Tomorrow I will be presenting on "Standards and Interoperability for CRM" at the CRM Evolution Conference in Washington, DC. Standards are important for many technologies, but in business software standards are often sacrificed as companies compete with one another for a share of the market.
Customer relationship management (CRM) has not been known as a field which fosters cooperation among competitors such as Oracle, Salesforce, Microsoft, and others. But at the same time, standards can benefit organizations that rely on CRM for engaging with customers. Privacy regulations such as the European Union's General Data Protection Regulation (GDPR) compel compel companies to treat customer data with greater care than ever before, and privacy breaches have become routine and costly.
Acceptance of CRM standards for data make it easier to share data among applications and build data warehouses or data lakes which bring together many sources of data into one pool for discerning new patterns and relationships.
Last September, Adobe, Microsoft and SAP announced the Open Data Initiative (ODI) which called for an industry consortium to adopt shared standards and facilitate data exchange among their products. Other companies joined the effort, and a Partner Advisory Council was formed to contribute to the ODI effort.
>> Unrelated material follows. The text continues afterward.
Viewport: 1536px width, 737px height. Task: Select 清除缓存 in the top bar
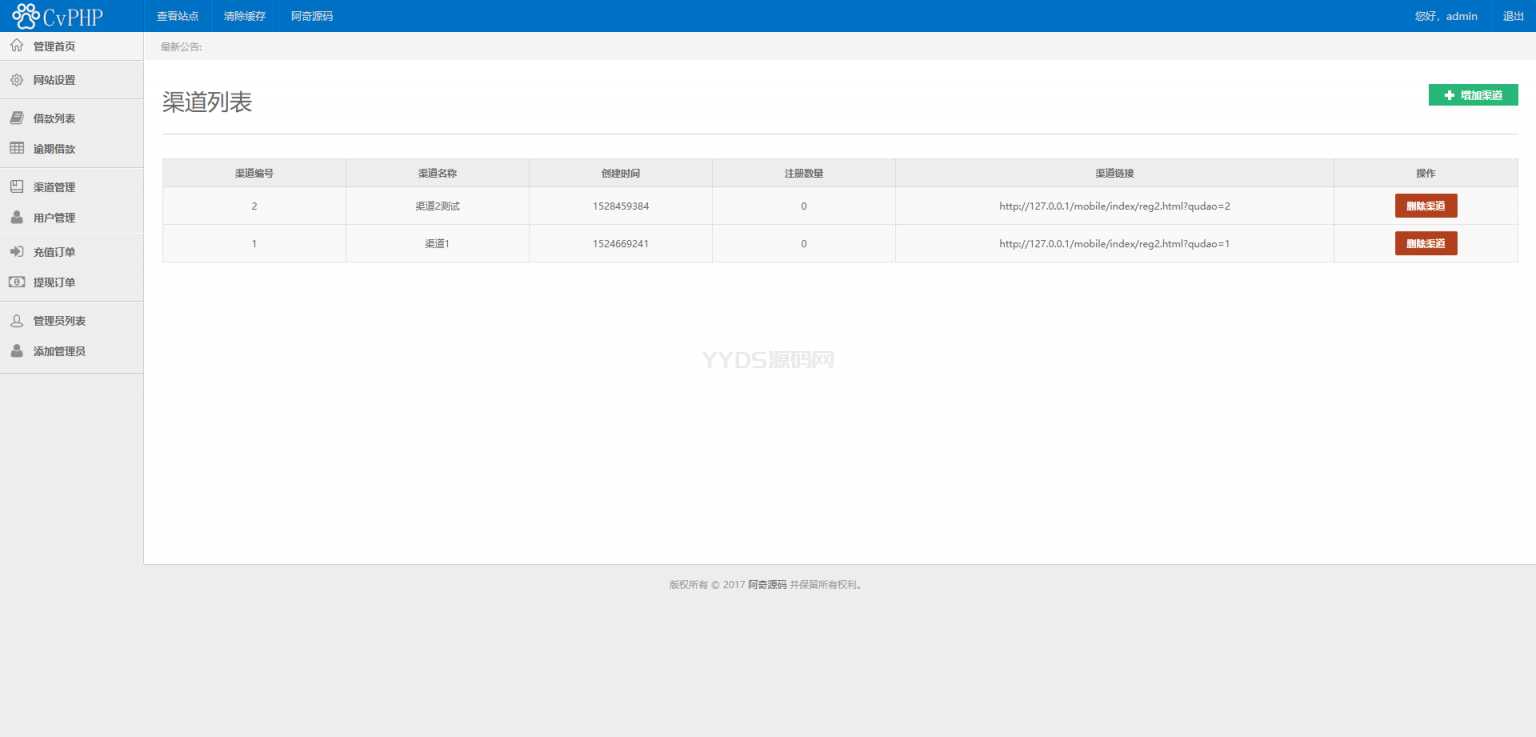coord(243,15)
Each of the lead partners of ODI is prominent in one sector of the CRM/ERP world. Adobe is prominent in marketing automation software, especially for website engagement with consumers. Microsoft Dynamics 365 has gained significant market share for CRM in recent years. SAP remains a global leader in ERP for large companies and the manufacturing sector.
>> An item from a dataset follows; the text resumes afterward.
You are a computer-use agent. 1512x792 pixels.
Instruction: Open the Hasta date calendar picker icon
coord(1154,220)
The proliferation of standards will remove some technical barriers to data integration, and reduce the cost of enterprise data efforts. It will also create opportunities to share data schemas for vertical markets which can be used to create new apps in the future.
Companies that do not join the ODI may create standards initiatives of their own which compete with ODI. We are still in the early stages of CRM standards, but they are showing promise and moving quickly to become practical for CRM users.